Content starts
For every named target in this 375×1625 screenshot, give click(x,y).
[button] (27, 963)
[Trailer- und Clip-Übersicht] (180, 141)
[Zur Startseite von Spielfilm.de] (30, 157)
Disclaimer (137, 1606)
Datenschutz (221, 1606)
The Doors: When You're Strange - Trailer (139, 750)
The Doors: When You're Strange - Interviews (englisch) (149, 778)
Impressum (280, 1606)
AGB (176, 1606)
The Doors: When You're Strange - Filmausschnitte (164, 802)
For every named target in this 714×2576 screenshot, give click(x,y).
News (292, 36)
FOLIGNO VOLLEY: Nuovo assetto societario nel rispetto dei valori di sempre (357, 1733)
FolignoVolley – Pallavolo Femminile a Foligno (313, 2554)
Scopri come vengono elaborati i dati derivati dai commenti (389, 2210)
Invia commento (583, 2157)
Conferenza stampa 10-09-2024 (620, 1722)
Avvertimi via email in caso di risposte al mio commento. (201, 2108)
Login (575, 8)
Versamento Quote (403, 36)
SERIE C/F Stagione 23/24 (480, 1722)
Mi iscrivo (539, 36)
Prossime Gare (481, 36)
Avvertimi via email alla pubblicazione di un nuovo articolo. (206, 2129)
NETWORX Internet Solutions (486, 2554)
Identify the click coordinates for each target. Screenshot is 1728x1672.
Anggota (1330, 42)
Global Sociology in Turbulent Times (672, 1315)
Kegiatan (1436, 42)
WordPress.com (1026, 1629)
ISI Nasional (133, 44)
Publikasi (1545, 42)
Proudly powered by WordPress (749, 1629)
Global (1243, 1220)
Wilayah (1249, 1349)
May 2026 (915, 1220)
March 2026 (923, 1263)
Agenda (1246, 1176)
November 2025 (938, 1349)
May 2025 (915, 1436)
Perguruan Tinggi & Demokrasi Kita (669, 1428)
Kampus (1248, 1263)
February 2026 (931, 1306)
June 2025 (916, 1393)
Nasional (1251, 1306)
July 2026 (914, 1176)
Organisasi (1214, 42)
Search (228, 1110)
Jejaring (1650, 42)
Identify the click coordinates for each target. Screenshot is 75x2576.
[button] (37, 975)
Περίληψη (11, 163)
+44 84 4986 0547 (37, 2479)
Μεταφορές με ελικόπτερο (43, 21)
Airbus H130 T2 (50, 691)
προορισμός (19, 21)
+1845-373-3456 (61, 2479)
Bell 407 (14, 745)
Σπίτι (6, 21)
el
Content ends
#### [Work order]
An exact copy of the listing above is what this exercise asks for.

#### [Reply]
For every named target in this 375×1625 screenshot, give click(x,y).
[button] (27, 963)
[Trailer- und Clip-Übersicht] (180, 141)
[Zur Startseite von Spielfilm.de] (30, 157)
Disclaimer (137, 1606)
Datenschutz (221, 1606)
The Doors: When You're Strange - Trailer (139, 750)
The Doors: When You're Strange - Interviews (englisch) (149, 778)
Impressum (280, 1606)
AGB (176, 1606)
The Doors: When You're Strange - Filmausschnitte (164, 802)
For every named target in this 714×2576 screenshot, give click(x,y).
News (292, 36)
FOLIGNO VOLLEY: Nuovo assetto societario nel rispetto dei valori di sempre (357, 1733)
FolignoVolley – Pallavolo Femminile a Foligno (313, 2554)
Scopri come vengono elaborati i dati derivati dai commenti (389, 2210)
Invia commento (583, 2157)
Conferenza stampa 10-09-2024 (620, 1722)
Avvertimi via email in caso di risposte al mio commento. (201, 2108)
Login (575, 8)
Versamento Quote (403, 36)
SERIE C/F Stagione 23/24 (480, 1722)
Mi iscrivo (539, 36)
Prossime Gare (481, 36)
Avvertimi via email alla pubblicazione di un nuovo articolo. (206, 2129)
NETWORX Internet Solutions (486, 2554)
Identify the click coordinates for each target. Screenshot is 1728x1672.
Anggota (1330, 42)
Global Sociology in Turbulent Times (672, 1315)
Kegiatan (1436, 42)
WordPress.com (1026, 1629)
ISI Nasional (133, 44)
Publikasi (1545, 42)
Proudly powered by WordPress (749, 1629)
Global (1243, 1220)
Wilayah (1249, 1349)
May 2026 (915, 1220)
March 2026 (923, 1263)
Agenda (1246, 1176)
November 2025 (938, 1349)
May 2025 (915, 1436)
Perguruan Tinggi & Demokrasi Kita (669, 1428)
Kampus (1248, 1263)
February 2026 (931, 1306)
June 2025 (916, 1393)
Nasional (1251, 1306)
July 2026 (914, 1176)
Organisasi (1214, 42)
Search (228, 1110)
Jejaring (1650, 42)
Identify the click coordinates for each target. Screenshot is 75x2576.
[button] (37, 975)
Περίληψη (11, 163)
+44 84 4986 0547 (37, 2479)
Μεταφορές με ελικόπτερο (43, 21)
Airbus H130 T2 (50, 691)
προορισμός (19, 21)
+1845-373-3456 (61, 2479)
Bell 407 (14, 745)
Σπίτι (6, 21)
el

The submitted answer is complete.